🤖 AI Summary
This work presents the first systematic investigation of privacy risks—specifically membership inference attacks (MIAs)—against multi-domain graph pre-trained models (MD-GPTs). We address three key challenges: MD-GPTs’ strong generalization capability, the non-representativeness of shadow data, and the weak membership signal inherent in pre-trained representations. To overcome these, we propose MGP-MIA, a novel MIA framework comprising: (1) machine unlearning–enhanced overfitting to amplify membership signals; (2) high-fidelity shadow model construction via incremental learning; and (3) fine-grained membership discrimination based on embedding similarity. Extensive experiments across multiple MD-GPT architectures demonstrate that MGP-MIA significantly outperforms existing MIAs in attack success rate. Our findings expose severe privacy leakage vulnerabilities in current multi-domain graph pre-training paradigms. Moreover, MGP-MIA establishes a new methodology and empirical benchmark for privacy evaluation of graph foundation models.

Information provided
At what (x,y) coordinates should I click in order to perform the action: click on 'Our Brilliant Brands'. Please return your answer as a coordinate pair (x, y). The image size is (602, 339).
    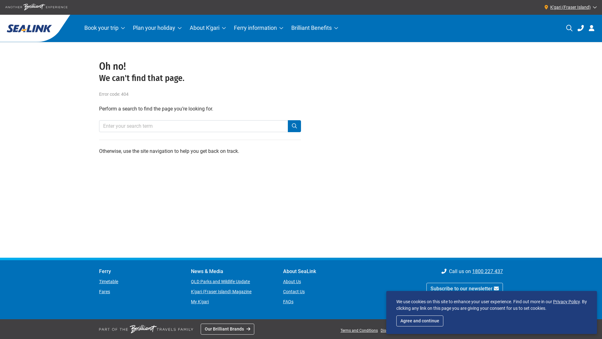
    Looking at the image, I should click on (227, 328).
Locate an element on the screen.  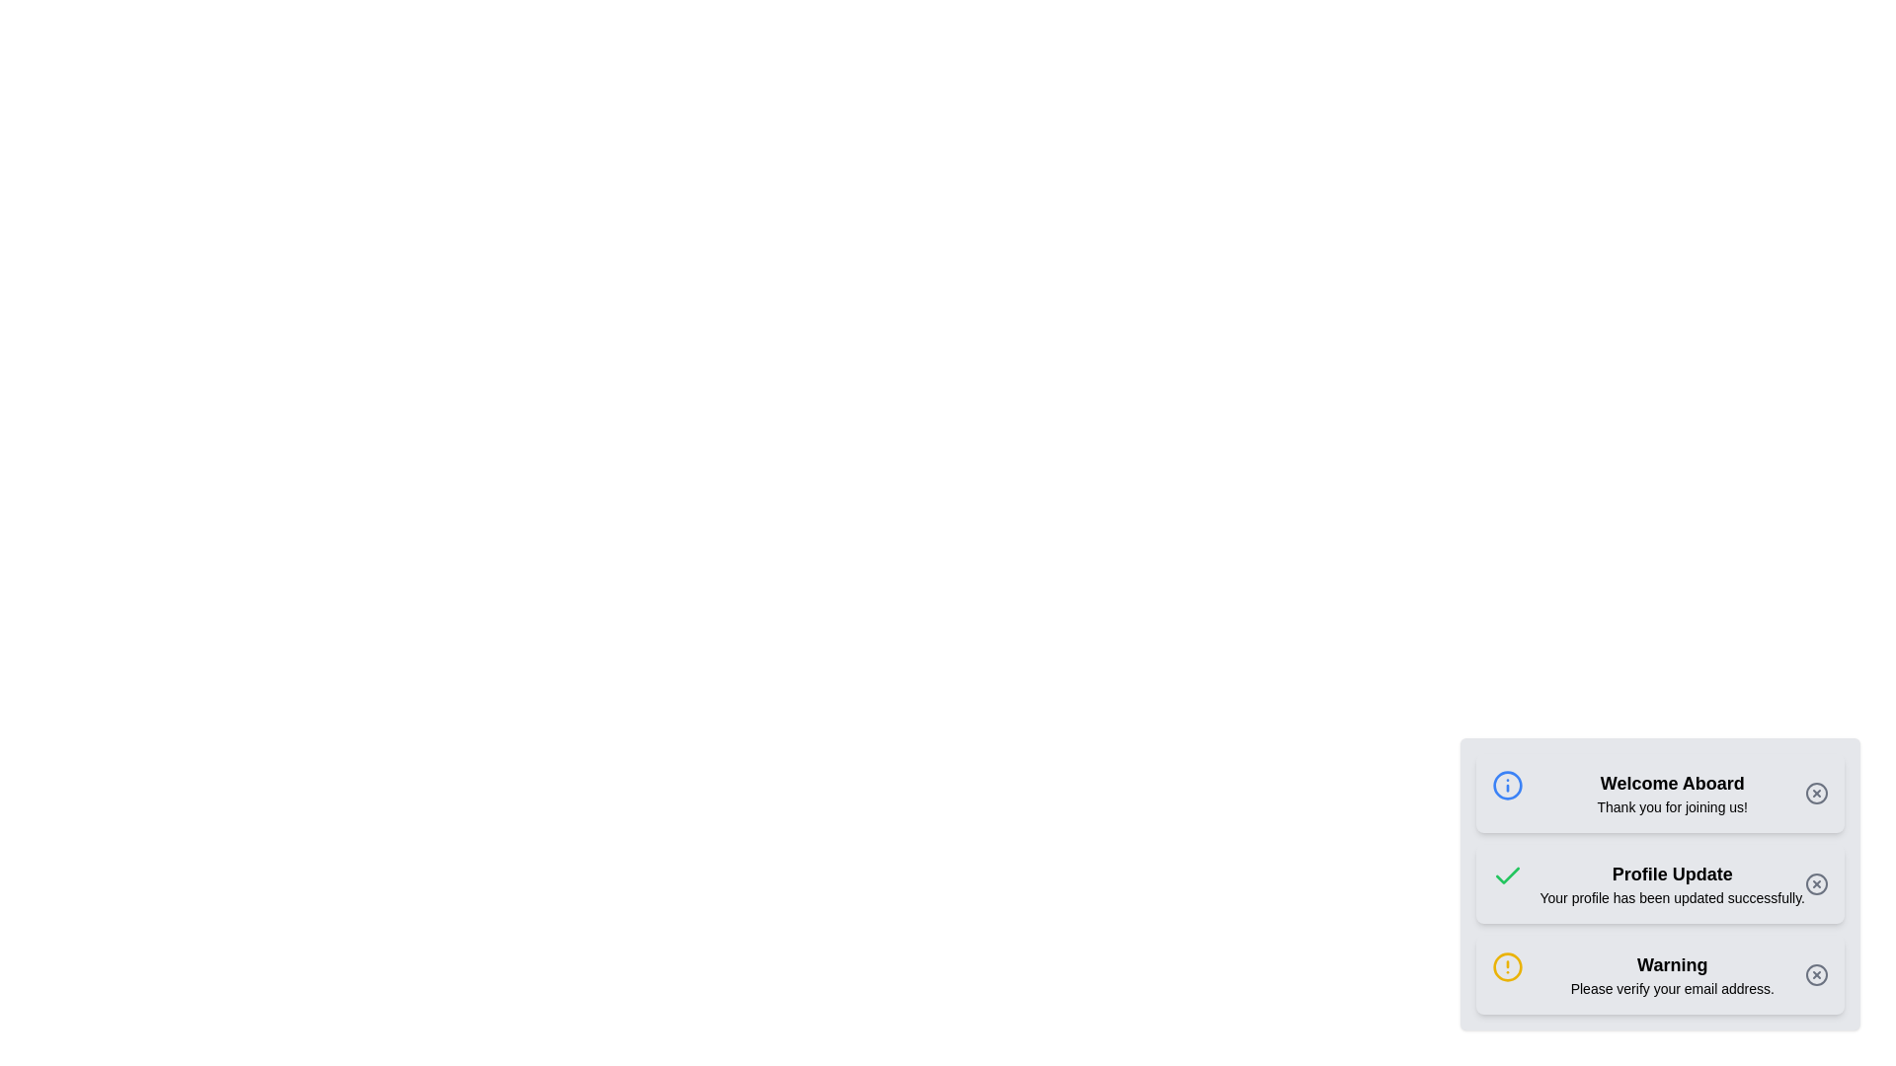
the bold 'Warning' text label located in the third notification box, positioned above the smaller text 'Please verify your email address' is located at coordinates (1671, 965).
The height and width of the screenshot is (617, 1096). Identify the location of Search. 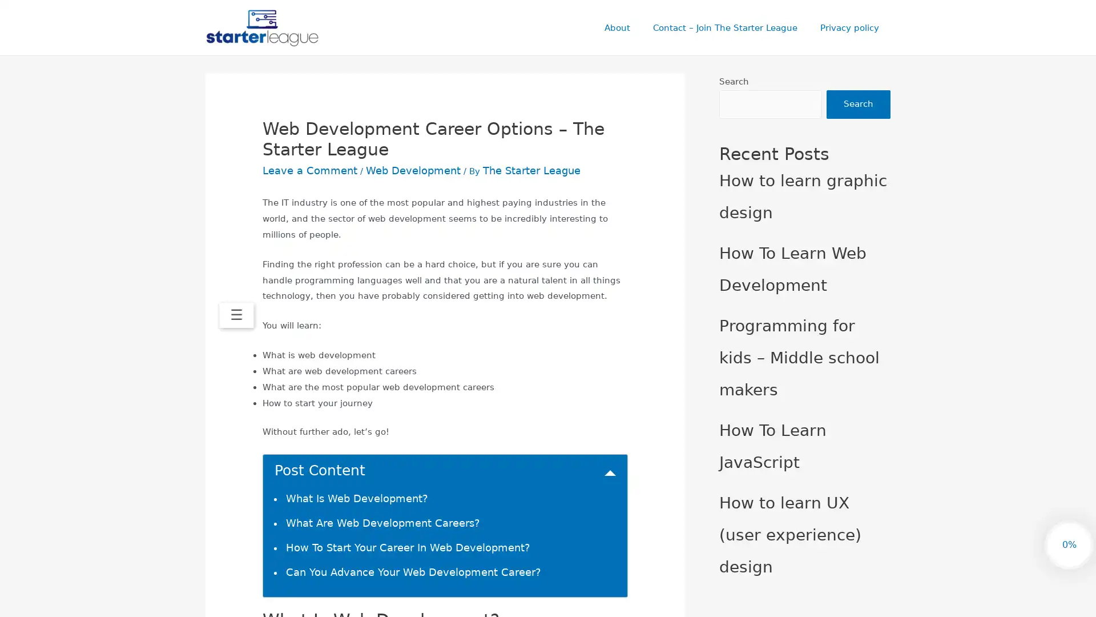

Tasks and exercises
1. According to the summary on membership inference attacks, in what measure does MGP-MIA significantly outperform existing MIAs?
2. Rewrite the paragraph of the summary on membership inference attacks that begins "This work presents the first systematic investigation" as a short bulleted list that keeps its main facts.
3. Using the summary on membership inference attacks, state whether each statement agrees with the text, answering yes or no and quoting the deciding words: (a) MGP-MIA builds its shadow models through incremental learning. (b) The experiments were run on a single MD-GPT architecture. (c) Pre-trained representations carry a strong membership signal.
The data comes from a separate source.

Solutions
1. Attack success rate.

2.
- First systematic study of membership inference attacks (MIAs) against multi-domain graph pre-trained models (MD-GPTs).
- Key challenges: MD-GPTs' strong generalization, non-representative shadow data, and weak membership signals in pre-trained representations.
- Proposed framework, MGP-MIA, with three parts: machine unlearning–enhanced overfitting to amplify membership signals, high-fidelity shadow models built through incremental learning, and fine-grained membership discrimination based on embedding similarity.
- Experiments on multiple MD-GPT architectures show MGP-MIA significantly beats existing MIAs in attack success rate.
- Findings reveal severe privacy leakage in current multi-domain graph pre-training.
- MGP-MIA sets a new methodology and empirical benchmark for privacy evaluation of graph foundation models.

3.
(a) Yes: "high-fidelity shadow model construction via incremental learning"
(b) No: "Extensive experiments across multiple MD-GPT architectures"
(c) No: "the weak membership signal inherent in pre-trained representations"